Registrant’s telephone number, including area code: (215) 619-2700

N/A

(Former name or former address, if changed since last report)

 

 

Check the appropriate box below if the Form 8-K filing is intended to simultaneously satisfy the filing obligation of the registrant under any of the following provisions:

 

¨ Written communications pursuant to Rule 425 under the Securities Act (17 CFR 230.425)

 

¨ Soliciting material pursuant to Rule 14a-12 under the Exchange Act (17 CFR 240.14a-12)

 

¨ Pre-commencement communications pursuant to Rule 14d-2(b) under the Exchange Act (17 CFR 240.14d-2(b))

 

¨ Pre-commencement communications pursuant to Rule 13e-4(c) under the Exchange Act (17 CFR 240.13e-4(c))

 

 

 


Item 3.01 Notice of Delisting or Failure to Satisfy a Continued Listing Rule or Standard; Transfer of Listing.

On July 15, 2010, we received notification from the New York Stock Exchange (the “NYSE”) that we have fallen below the continued listing standard which requires a minimum average closing price of $1.00 per common share over thirty consecutive trading days. Specifically, the NYSE advised us that we were “below criteria” for the average closing price of our common stock less than $1.00 per share over a consecutive 30-trading-day period, with an average closing price of $.97 as of July 8, 2010. As a result, the NYSE informed us that we were not in compliance with the NYSE’s continued listing criteria under Section 802.01C of the NYSE Listed Company Manual.

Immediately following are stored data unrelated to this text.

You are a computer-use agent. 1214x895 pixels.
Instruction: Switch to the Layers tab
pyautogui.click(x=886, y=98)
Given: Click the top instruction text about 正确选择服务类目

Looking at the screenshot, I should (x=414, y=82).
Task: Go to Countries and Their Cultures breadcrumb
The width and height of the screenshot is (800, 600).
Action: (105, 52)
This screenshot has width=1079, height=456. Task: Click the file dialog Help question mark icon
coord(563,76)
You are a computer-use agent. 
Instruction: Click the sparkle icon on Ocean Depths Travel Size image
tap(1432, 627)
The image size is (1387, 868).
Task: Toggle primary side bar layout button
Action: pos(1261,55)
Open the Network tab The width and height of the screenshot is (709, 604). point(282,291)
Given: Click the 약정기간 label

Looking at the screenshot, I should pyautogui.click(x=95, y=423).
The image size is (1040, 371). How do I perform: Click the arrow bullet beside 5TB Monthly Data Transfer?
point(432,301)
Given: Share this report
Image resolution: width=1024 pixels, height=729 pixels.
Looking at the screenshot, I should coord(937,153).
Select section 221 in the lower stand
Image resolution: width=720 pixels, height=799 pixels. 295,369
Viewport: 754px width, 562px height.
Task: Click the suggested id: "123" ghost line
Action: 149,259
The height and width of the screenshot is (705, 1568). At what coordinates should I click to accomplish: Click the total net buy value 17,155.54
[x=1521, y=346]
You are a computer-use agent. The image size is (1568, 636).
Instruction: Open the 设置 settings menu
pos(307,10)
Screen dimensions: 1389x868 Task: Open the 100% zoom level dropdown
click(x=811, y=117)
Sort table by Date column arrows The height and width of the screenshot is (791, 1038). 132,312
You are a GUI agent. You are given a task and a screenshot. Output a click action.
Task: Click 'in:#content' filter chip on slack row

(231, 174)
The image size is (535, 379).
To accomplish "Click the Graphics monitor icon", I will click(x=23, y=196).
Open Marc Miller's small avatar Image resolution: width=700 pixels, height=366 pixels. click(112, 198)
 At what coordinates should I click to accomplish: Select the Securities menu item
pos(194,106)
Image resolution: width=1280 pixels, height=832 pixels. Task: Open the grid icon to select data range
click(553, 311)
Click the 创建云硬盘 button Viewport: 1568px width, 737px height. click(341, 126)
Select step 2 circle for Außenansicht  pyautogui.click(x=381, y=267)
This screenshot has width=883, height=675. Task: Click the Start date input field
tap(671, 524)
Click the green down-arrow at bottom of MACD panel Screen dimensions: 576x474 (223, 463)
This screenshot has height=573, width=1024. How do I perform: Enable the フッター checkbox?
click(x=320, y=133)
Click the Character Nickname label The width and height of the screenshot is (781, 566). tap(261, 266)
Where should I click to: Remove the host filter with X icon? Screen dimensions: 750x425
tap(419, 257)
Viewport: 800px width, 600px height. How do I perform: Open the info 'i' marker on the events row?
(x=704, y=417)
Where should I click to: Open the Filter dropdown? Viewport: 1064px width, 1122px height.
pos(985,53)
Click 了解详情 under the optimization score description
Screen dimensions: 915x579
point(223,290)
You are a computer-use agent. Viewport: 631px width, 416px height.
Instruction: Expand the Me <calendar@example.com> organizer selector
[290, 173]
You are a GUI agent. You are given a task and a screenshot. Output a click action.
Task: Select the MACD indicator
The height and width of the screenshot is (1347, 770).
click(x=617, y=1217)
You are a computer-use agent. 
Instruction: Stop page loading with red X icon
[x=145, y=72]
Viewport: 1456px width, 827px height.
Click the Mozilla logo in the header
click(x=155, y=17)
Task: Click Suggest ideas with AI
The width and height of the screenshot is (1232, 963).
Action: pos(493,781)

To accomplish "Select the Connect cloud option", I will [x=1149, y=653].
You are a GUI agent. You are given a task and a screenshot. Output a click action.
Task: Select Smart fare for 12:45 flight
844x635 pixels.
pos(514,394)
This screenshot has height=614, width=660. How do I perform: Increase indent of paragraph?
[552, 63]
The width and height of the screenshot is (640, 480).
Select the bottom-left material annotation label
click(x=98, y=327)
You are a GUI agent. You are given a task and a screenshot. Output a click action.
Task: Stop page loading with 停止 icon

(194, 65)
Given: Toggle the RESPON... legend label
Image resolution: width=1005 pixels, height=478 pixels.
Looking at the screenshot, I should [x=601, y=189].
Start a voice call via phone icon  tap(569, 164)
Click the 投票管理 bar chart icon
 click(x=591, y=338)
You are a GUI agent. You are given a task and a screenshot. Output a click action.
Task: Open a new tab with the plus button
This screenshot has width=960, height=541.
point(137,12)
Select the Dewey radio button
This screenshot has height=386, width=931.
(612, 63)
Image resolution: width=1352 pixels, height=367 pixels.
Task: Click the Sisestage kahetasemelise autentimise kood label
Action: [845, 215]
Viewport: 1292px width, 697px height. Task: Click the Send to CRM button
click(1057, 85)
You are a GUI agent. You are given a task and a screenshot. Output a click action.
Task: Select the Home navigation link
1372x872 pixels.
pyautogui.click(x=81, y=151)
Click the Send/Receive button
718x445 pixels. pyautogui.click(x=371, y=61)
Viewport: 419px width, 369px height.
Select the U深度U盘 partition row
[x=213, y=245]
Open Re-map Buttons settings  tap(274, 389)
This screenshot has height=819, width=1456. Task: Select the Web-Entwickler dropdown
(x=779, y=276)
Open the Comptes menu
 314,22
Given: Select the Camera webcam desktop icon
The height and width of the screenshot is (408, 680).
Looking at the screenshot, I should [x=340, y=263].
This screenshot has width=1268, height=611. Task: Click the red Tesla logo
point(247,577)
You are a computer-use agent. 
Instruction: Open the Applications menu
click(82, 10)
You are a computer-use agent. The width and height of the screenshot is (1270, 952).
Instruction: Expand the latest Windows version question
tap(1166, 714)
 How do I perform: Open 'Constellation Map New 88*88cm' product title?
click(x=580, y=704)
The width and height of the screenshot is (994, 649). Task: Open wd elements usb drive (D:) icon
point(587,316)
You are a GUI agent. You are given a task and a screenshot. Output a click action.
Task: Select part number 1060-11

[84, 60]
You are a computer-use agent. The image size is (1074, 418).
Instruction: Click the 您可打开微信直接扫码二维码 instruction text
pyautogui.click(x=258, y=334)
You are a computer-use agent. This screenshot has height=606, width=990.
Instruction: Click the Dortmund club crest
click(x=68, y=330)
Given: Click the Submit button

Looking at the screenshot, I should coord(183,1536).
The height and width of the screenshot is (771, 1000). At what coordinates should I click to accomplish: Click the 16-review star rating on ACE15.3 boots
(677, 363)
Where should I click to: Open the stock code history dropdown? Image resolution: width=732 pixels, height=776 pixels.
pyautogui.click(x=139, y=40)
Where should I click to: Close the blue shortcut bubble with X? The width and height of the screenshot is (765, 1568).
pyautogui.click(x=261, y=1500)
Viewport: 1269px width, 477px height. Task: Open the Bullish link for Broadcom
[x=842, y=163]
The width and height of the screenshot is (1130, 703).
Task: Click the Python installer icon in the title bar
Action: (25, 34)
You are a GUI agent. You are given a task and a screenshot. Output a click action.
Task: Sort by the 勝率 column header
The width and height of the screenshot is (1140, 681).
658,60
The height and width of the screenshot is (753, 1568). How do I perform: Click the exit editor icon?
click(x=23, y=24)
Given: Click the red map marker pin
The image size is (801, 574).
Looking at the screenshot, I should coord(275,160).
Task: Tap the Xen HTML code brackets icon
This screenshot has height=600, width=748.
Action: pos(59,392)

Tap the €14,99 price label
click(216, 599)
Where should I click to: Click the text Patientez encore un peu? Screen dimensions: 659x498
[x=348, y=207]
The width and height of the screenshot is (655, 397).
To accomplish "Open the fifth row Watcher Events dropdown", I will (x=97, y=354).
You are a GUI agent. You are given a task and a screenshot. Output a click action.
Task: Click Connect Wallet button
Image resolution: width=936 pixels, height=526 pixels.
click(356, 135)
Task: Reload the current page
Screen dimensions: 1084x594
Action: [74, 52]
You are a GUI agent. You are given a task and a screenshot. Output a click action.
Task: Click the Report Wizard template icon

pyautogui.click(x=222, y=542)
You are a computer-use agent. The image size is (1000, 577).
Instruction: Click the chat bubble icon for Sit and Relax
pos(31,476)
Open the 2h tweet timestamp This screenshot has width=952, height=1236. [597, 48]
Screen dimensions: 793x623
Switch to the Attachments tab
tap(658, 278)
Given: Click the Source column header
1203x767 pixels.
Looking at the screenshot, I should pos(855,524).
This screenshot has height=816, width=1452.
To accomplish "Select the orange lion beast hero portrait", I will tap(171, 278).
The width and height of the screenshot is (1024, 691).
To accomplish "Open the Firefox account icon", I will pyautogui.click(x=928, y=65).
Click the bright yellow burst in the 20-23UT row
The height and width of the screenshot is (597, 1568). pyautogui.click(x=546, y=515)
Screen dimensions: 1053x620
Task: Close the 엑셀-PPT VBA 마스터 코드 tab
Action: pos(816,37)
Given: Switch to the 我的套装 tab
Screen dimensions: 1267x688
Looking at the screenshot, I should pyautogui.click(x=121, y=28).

Under NYSE rules, we have a period of six months following receipt of the notification to bring our average common share price above $1.00 per share for thirty consecutive trading days in order to avoid delisting of our common shares on the NYSE. Our common stock will continue to be listed on the NYSE during this six month interim period, subject to compliance with other NYSE continued listing requirements and the NYSE’s right to reevaluate continued listing determinations. We plan to notify the NYSE that we intend to cure this deficiency in accordance with the NYSE rules.

A copy of our press release related to this matter is attached hereto as Exhibit 99.1 and is incorporated herein by reference.

 

Item 9.01. Financial Statements and Exhibits.

 

99.1 Press Release dated July 20, 2010, furnished herewith.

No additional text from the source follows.